En esta obra breve, Chimamanda Ngozi Adichie aborda los micromachismos que todavía viven las mujeres en su cotidianidad, e invita a educar a ambos géneros de modo que no deban encasillarse en cumplir con lo que supuestamente es femenino o masculino.

Chimamanda Ngozi. Imagen: chimamanda.com

Chimamanda Ngozi. Imagen: chimamanda.com

RUTH CASTRO

Cada año, previo al 8 de marzo, me pregunto qué tanto puede apreciarse si vivimos en una sociedad más igualitaria, qué tanto hemos avanzado en derechos para las mujeres, sobre todo, qué tanto, en el día a día, logro percibir que el mundo vaya cambiando. No dudo que hay avances en todos los campos. Las mujeres seguimos incursionando y abriendo caminos para nosotras mismas donde antes no los había. Sin embargo, sigue resultando desolador escuchar diariamente un comentario, observar una reacción, que me recuerda que en la mente de muchos y muchas, las mujeres valemos menos, somos menos capaces, necesitamos protección, y que se asuma tan fácilmente que la violencia está justificada porque no debíamos estar en tal lugar, porque nosotras nos lo buscamos.

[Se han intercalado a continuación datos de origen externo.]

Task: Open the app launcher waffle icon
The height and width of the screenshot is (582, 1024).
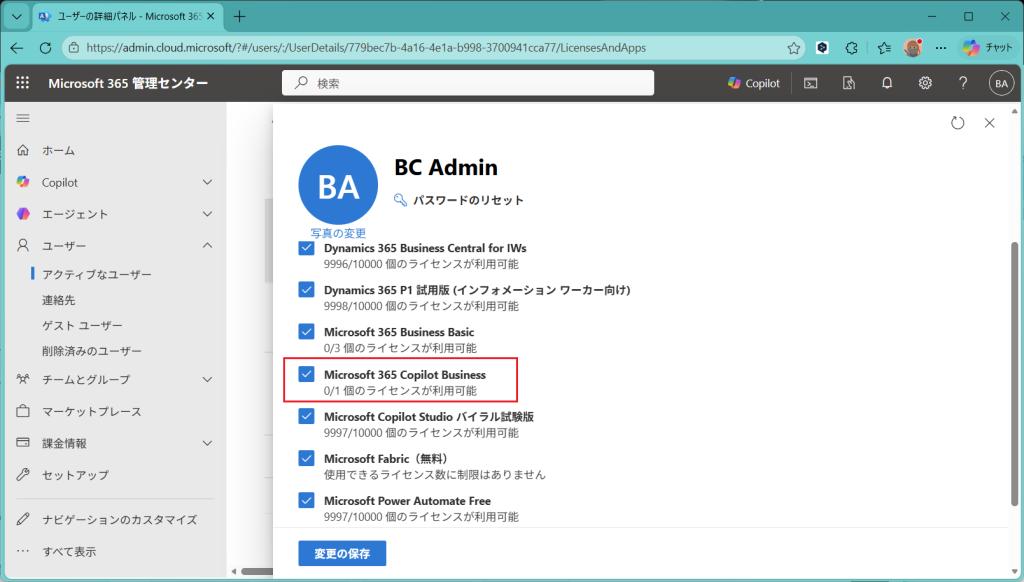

Insisto en que es y seguirá siendo indispensable dialogar, poner ejemplos, tener referentes diversos, reflexionar acerca de todo aquello que creemos que es “normal”, todo lo que al crecer damos por hecho: que si los hombres son de un modo y no pueden cambiar, que si las mujeres deben hacerse cargo de esto o lo otro; incluso creer que esos roles de género le gustan a quienes los desempeñan sin chistar, porque así es, porque así lo vimos en casa, porque así nos lo enseñaron.

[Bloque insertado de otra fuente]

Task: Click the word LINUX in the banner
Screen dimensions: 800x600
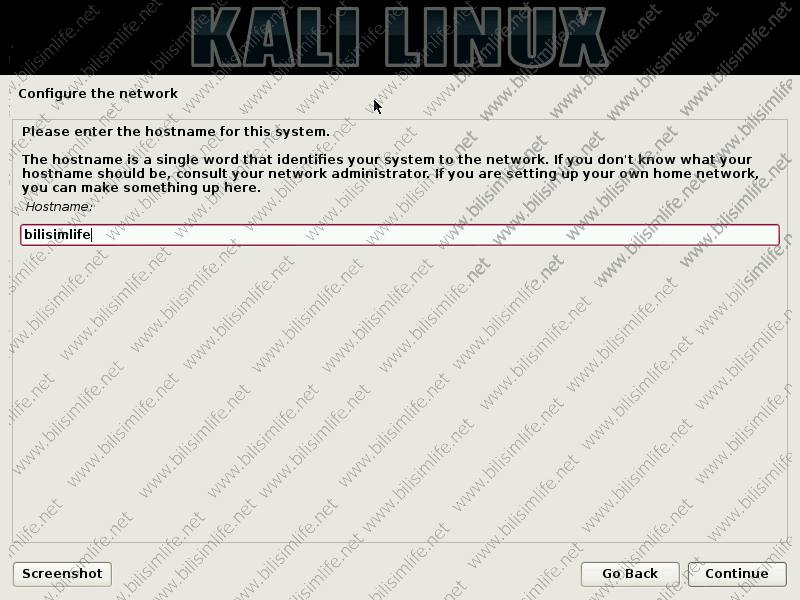Action: [495, 37]
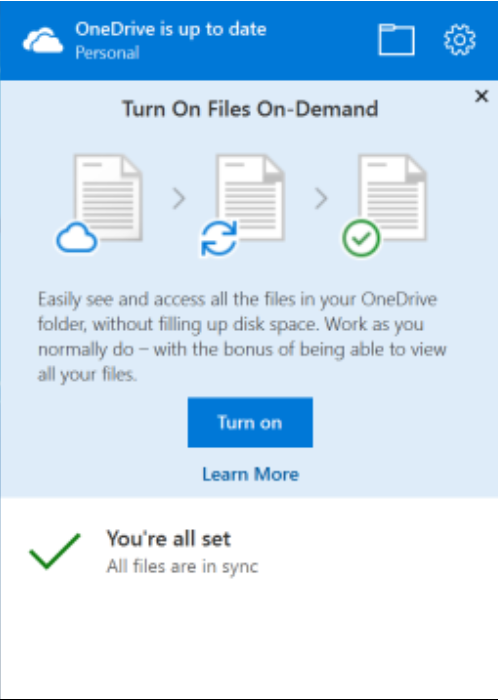The image size is (498, 700).
Task: Click the first arrow chevron between documents
Action: click(x=179, y=198)
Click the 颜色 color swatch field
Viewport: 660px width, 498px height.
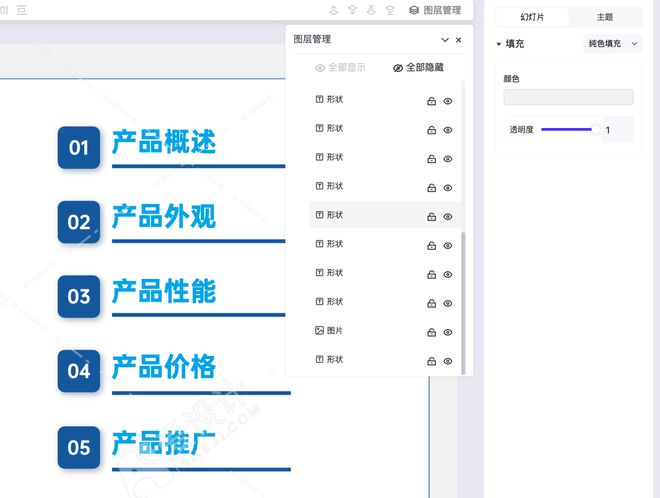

Si voy a seguir insistiendo en el diálogo y la reflexión, por lo menos en los espacios en que me desenvuelvo, pienso a menudo en los libros que cuestionan esos roles de género, en los más sencillos de entender, en los que pueden leerse en voz alta en una charla de sobremesa. Un libro sencillo, ameno, de ejemplos claros, pero con la suficiente fuerza que pueda dejar pensando a quien sea, no importa qué tan machista o misógina haya sido su educación y su socialización, no importa la edad que tenga.

MICROMACHISMOS

La escritora nigeriana Chimamanda Ngozi Adichie ha escrito una obra breve que cumple con lo anterior: claridad, sencillez, amenidad y fuerza. Todos deberíamos ser feministas apareció en español editado por Random House en 2015, y desde entonces se ha convertido en ese texto que puede recomendarse a un amplio público, a todo aquel que quiera acercarse al feminismo.

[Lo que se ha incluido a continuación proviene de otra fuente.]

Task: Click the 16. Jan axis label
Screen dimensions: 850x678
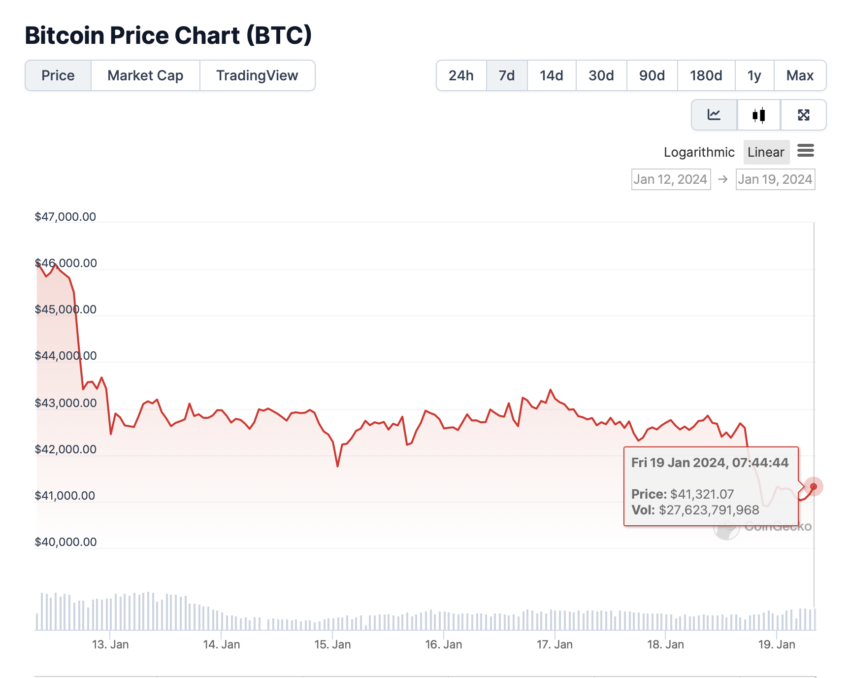Action: coord(443,644)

Chimamanda introduce al tema hablando con humor sobre todas las connotaciones negativas que tiene aún, para demasiada gente, la palabra feminista: que si son mujeres infelices que no encontrarán marido, que si odian a los hombres, que si creen que las mujeres deben mandar siempre, que si no llevan maquillaje, que si no se depilan, que si siempre están enfadadas, que no tienen sentido del humor y un largo etcétera.

En los siguientes capítulos cuenta historias personales que dan ejemplo de lo que social y culturalmente se asume como normalidad. “Si hacemos algo una y otra vez, acaba siendo normal. Si vemos la misma cosa una y otra vez, acaba siendo normal. Si sólo vemos hombres presidiendo empresas, empezará a ser ‘natural’ que sólo haya hombres presidiendo empresas”. Se dirá que una mujer no puede tener un cargo de alto mando porque no está preparada para ello, como si todos los hombres que cubren esos cargos hubieran nacido con las habilidades y no fuera fruto de su empeño y experiencia.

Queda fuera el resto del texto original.